NLSolve performance 32 vs 64 bits

Hi,

For an application with NLsolve.jl I ran into an OutOfMemoryError(), so I decided to try using single instead of double precision in order to reduce the memory footprint (approach similar to machine learning on GPU’s). However, this appears to be slower and make a lot more allocations than the 64-bit version. Is it possible that some internals on NLsolve.jl only use double precision which in turn leads to a lot of type conversions? Or maybe its some other issue like type assertions that tanks the performance?

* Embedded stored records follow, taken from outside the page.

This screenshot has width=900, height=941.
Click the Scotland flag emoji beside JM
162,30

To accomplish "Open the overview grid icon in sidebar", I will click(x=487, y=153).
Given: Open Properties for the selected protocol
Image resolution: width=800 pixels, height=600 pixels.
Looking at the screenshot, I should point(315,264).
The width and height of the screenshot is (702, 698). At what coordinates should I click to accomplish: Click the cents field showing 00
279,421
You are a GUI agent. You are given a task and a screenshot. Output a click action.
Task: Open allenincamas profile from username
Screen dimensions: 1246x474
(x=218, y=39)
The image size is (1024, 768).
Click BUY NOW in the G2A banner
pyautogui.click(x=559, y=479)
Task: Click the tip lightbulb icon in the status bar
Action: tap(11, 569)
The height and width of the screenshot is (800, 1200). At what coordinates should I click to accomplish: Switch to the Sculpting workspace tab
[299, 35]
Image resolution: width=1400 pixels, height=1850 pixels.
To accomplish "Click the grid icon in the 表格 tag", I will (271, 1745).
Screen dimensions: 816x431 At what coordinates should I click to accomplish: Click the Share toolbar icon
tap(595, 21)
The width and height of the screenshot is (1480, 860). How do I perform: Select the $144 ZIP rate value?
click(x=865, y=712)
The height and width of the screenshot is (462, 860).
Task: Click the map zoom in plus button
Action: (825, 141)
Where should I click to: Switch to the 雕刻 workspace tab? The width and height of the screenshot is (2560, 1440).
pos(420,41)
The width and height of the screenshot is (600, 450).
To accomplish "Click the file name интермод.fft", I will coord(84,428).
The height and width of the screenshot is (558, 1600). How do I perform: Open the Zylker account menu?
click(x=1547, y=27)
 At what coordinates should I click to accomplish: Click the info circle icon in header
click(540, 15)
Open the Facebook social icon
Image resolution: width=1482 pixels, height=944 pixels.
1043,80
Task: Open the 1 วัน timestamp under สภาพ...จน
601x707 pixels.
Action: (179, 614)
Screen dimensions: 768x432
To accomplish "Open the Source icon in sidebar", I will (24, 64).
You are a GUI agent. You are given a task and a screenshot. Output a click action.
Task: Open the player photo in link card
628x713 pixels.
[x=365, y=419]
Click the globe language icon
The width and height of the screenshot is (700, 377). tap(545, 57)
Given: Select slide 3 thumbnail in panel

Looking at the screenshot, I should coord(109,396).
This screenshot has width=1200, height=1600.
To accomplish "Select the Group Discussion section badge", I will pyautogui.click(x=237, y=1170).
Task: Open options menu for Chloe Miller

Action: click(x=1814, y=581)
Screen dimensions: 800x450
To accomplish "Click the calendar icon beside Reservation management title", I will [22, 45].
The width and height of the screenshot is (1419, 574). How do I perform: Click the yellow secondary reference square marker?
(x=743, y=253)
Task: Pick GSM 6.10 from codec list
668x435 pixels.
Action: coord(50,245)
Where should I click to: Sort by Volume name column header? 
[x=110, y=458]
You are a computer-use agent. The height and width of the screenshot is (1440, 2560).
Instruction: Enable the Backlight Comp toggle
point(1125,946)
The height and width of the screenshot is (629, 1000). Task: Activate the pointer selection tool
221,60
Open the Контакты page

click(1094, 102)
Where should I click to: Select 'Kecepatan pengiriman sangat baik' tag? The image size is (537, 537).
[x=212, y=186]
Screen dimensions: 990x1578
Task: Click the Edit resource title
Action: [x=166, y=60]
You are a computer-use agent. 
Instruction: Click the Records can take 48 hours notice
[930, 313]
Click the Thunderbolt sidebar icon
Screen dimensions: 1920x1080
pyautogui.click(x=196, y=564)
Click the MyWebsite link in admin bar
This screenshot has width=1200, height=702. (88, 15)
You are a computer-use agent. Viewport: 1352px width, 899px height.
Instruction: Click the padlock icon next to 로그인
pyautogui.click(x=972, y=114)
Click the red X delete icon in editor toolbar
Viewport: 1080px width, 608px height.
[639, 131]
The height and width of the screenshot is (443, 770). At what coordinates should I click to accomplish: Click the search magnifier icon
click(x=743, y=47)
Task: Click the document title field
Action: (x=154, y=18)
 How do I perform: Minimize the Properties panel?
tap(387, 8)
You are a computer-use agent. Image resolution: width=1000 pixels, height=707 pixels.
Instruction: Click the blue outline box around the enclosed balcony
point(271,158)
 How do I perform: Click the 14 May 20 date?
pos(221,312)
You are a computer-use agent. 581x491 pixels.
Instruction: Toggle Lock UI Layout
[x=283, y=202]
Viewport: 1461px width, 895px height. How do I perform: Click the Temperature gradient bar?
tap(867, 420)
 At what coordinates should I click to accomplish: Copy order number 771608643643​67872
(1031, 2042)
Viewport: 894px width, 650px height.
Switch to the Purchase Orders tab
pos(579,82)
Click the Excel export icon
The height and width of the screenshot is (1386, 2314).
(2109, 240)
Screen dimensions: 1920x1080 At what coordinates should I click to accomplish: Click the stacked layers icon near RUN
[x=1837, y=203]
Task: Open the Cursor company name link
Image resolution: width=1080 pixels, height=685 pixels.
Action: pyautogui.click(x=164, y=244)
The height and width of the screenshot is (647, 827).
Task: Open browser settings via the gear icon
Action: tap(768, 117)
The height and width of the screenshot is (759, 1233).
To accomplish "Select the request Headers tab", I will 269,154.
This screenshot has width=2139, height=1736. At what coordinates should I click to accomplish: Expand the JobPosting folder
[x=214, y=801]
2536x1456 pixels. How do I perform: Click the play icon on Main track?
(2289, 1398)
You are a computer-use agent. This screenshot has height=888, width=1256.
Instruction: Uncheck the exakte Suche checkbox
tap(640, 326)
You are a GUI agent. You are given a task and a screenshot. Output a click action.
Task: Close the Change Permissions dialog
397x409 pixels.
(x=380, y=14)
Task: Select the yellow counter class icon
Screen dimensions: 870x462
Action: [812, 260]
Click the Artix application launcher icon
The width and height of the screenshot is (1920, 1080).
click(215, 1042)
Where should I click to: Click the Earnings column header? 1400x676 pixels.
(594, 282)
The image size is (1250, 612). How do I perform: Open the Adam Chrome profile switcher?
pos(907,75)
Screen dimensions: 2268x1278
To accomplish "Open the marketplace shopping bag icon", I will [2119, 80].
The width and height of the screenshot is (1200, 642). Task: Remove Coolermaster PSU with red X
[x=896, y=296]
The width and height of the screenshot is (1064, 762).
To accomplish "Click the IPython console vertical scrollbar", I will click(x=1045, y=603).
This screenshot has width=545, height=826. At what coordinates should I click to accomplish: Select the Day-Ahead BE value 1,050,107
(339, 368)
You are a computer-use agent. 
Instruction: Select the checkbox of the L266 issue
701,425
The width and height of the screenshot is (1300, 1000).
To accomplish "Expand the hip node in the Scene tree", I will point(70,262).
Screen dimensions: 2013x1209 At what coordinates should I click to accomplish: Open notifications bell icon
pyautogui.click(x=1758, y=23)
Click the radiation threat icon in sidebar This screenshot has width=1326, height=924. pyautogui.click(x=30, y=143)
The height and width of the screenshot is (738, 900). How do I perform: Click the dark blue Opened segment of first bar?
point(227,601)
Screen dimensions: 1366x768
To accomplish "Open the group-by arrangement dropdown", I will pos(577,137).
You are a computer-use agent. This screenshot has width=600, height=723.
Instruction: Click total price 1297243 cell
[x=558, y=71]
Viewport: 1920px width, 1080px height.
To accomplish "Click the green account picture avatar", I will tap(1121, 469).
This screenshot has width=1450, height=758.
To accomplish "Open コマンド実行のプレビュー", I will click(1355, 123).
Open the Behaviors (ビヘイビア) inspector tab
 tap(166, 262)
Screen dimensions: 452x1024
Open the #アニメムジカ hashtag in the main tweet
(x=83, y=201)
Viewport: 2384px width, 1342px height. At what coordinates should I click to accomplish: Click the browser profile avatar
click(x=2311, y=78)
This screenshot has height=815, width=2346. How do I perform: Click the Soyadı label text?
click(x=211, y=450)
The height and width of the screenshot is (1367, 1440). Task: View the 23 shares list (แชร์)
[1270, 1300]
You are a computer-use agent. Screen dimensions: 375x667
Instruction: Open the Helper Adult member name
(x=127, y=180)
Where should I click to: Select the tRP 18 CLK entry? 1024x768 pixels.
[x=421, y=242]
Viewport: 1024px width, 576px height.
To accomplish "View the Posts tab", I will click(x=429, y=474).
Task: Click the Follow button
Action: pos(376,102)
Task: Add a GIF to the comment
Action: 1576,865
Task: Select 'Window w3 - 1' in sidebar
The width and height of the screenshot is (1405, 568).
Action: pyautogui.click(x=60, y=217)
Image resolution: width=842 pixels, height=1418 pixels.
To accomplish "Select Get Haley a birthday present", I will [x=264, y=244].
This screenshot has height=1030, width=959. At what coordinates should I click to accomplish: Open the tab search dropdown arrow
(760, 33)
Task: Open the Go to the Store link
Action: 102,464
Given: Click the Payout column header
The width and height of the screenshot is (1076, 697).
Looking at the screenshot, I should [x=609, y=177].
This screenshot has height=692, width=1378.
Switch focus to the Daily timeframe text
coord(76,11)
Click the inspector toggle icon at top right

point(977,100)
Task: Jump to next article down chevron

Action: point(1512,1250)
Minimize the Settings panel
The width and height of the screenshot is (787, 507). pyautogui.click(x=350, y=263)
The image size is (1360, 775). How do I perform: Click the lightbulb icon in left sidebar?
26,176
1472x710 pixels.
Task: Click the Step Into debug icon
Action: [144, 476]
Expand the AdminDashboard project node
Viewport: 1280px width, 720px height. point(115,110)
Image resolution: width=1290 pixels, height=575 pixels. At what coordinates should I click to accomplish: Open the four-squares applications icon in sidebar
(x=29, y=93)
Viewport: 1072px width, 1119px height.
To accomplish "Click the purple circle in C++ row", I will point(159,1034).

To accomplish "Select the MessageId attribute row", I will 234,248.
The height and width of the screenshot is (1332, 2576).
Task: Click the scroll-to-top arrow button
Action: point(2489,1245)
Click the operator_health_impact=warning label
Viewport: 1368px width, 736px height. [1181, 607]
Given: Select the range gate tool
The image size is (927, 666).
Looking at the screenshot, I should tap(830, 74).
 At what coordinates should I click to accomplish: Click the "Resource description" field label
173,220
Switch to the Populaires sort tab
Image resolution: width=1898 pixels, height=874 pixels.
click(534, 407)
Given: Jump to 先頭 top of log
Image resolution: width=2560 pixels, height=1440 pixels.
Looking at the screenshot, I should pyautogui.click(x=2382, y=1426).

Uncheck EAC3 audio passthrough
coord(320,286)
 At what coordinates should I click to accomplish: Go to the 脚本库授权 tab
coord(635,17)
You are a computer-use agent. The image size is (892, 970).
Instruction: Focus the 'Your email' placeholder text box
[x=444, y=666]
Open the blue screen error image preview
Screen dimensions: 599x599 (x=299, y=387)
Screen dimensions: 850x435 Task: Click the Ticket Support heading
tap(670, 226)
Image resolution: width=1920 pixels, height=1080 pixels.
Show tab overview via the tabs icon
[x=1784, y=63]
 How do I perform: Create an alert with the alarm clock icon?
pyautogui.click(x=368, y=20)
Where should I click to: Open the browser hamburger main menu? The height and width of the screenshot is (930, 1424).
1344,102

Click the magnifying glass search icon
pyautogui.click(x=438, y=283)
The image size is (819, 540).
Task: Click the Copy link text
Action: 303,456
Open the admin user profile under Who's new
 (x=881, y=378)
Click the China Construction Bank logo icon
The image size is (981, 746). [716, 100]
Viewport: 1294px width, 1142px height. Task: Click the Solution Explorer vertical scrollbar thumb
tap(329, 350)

Below there is a MWE that tries this for the example on the NLsolve homepage.

using NLsolve
using BenchmarkTools

function f!(F, x)
    F[1] = (x[1]+3)*(x[2]^3-7)+18
    F[2] = sin(x[2]*exp(x[1])-1)
    return F
end

let
    x0 = [ 0.1; 1.2]
    F = similar(x0)
    @assert isequal(typeof(f!(F, x0)), Array{Float64,1})
    res = nlsolve(f!, x0)
    @info "64-bits: $(res.f_calls) f_calls, $(res.g_calls) g_calls"
    display(@benchmark nlsolve($f!, $x0))
end

let
    x0 = Float32.([ 0.1; 1.2])
    F = similar(x0)
    @assert isequal(typeof(f!(F, x0)), Array{Float32,1})
    res = nlsolve(f!, x0)
    @info "32-bits: $(res.f_calls) f_calls, $(res.g_calls) g_calls"
    display(@benchmark nlsolve($f!, $x0))
end

and the results:

[ Info: 64-bits: 5 f_calls, 5 g_calls
BenchmarkTools.Trial: 
  memory estimate:  5.45 KiB
  allocs estimate:  66
  --------------
  minimum time:     4.475 μs (0.00% GC)
  median time:      4.638 μs (0.00% GC)
  mean time:        5.269 μs (9.68% GC)
  maximum time:     694.599 μs (98.82% GC)
  --------------
  samples:          10000
  evals/sample:     7
[ Info: 32-bits: 30 f_calls, 4 g_calls
BenchmarkTools.Trial: 
  memory estimate:  746.59 KiB
  allocs estimate:  7971
  --------------
  minimum time:     570.446 μs (0.00% GC)
  median time:      578.320 μs (0.00% GC)
  mean time:        641.458 μs (8.87% GC)
  maximum time:     4.567 ms (86.10% GC)
  --------------
  samples:          7792
  evals/sample:     1

SIAMFANLEquations.jl will let you do single precision linear algebra and double precision everything else. There is an example in the Chapter2s notebook and in the docstrings. Storing the Jacobian in Float32 will cut the linear algebra work by a factor of two and usually cost nothing in nonlinear performance or accuracy of the solution.

Doing this pays off best when the Jacobian is large and dense (1000 x 1000 or more). I’m working on a Newton-GMRES implementation where this may save some work in orthogonalization if the problem is large and you need many Krylovs/Newton.

If you try that, please let me know how it turned out.